By the time Ogilvy returned to New York, now aged thirty-eight, he'd convinced himself he wanted to be a copywriter but felt no one would employ him as he'd never done the job formally. The only other route open to him was to start his own agency. His personal wealth amounted to $6,000 but his brother persuaded his old British agency M&C, together with another London agency, SH Benson, to invest in the venture on condition he employed an American partner—they felt a British man in New York wouldn't have the business credibility. So in 1948 he set up Hewitt, Ogilvy, Benson & Mather with Anderson Hewitt, a Chicago advertising executive who contributed $14,000. Hewitt left the company five years later, when it became Ogilvy, Benson & Mather.

Their first piece of business was Wedgwood, the china manufacturer. It's a typical Ogilvy product, reflecting a genteel refinement. Indeed, his earliest successes were for similar “drawing room” type products. And despite their small size, they could well be described as his biggest triumphs, since they're still amongst the most famous work his agency ever did and on which the agency was initially built.

Elegant literary copy and captivating photographs selling the historical and cultural benefits of a holiday in Britain for the British Tourist Association was an early noted campaign. Ogilvy said he was happiest working on products that interested him and they tended to be products with a touch of class, more white than blue collar. In fact, often he couldn't help imbuing the one with the status of the other, as in an ad for Austin cars with the headline attributed to an anonymous diplomat, “I'm sending my son to Groton with the money I've saved driving an Austin.” In Ogilvy's velvet-cushioned world, a cheap car was sold not on the basis of anything as sordid as thrift or value but on the promise of a posh education for the children of the diplomatic classes.

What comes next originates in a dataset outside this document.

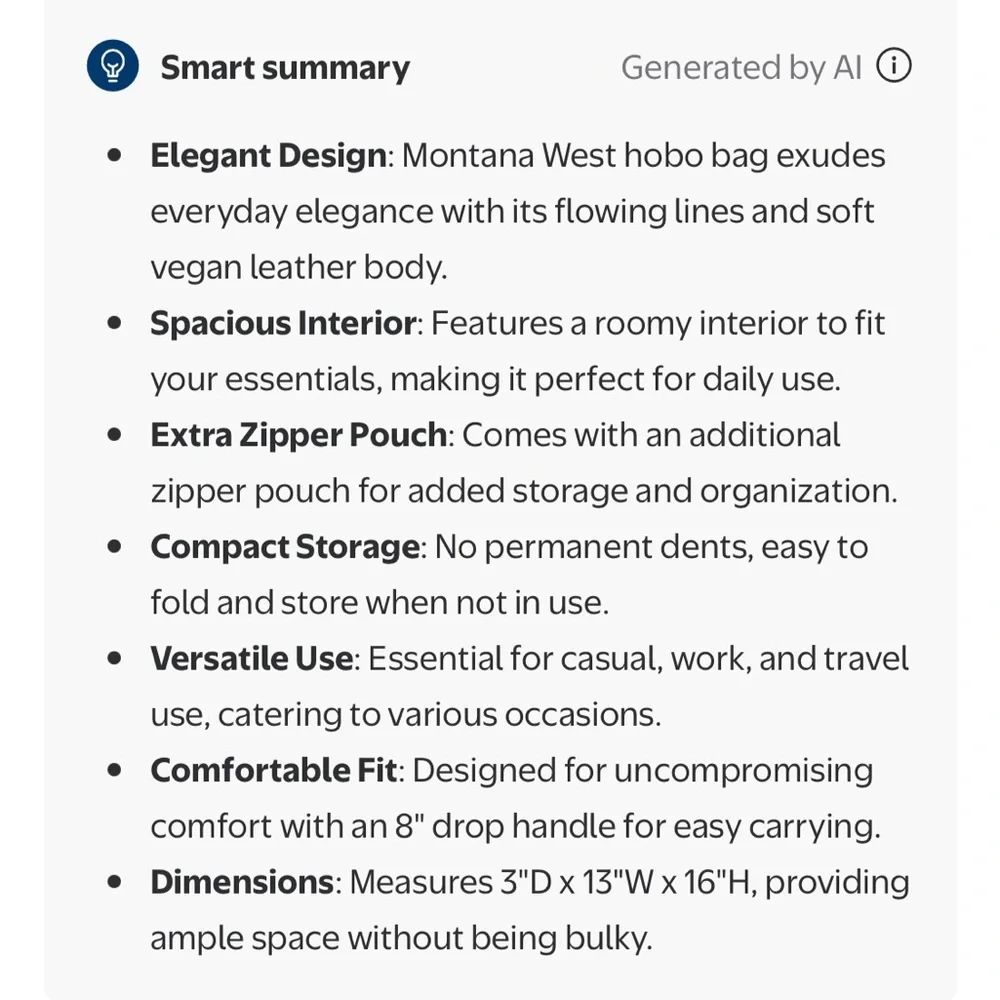Click the Generated by AI label
The image size is (1000, 1000).
coord(742,68)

It was entirely consistent that he should describe the account executives he wanted as the backbone of his agency as “gentlemen with brains.”

HATHAWAY WAS
a medium-priced range of shirts from a small Maine clothing manufacturer with an advertising budget of just $30,000. Typically, Ogilvy decided that the shirts would be modeled on a man of some sort of distinction and they settled on a dispossessed White Russian baron turned part-time PR man, George Wrangell. He definitely had the aristocratic look but was often in poor health and, according to Cliff Field who wrote a lot of the ads over the ten-year period, “a difficult man to photograph. He had a tendency to turn blue outdoors.”

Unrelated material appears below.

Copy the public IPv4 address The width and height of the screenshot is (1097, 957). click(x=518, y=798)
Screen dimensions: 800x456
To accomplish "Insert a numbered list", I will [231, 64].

For no clear reason other than he had been intrigued by a picture of Lewis Douglas (the US Ambassador to Britain) wearing a patch over one eye after a fishing accident, on the morning of the shoot Ogilvy bought a handful of eyepatches. At the shoot, he asked that Wrangell be photographed with and without one of the eyepatches, and in the end he chose a version with the patch.

The first ad ran in
The New Yorker
on September 22, 1951. It was an instant success. The device had exactly the effect Ogilvy wanted, adding intrigue and narrative as a background to the shirts. The campaign developed, showing Wrangell engaged in all sorts of narrative-rich situations; as a painter, an orchestral conductor, a classical musician—always with the eyepatch. Soon it became a popular prop at parties and offices, and other campaigns aped it, even putting it on animals. To maintain an upmarket image the ads ran only in the smart, literary
New Yorker
, the magazine's ad manager saying he'd never seen such interest in a campaign.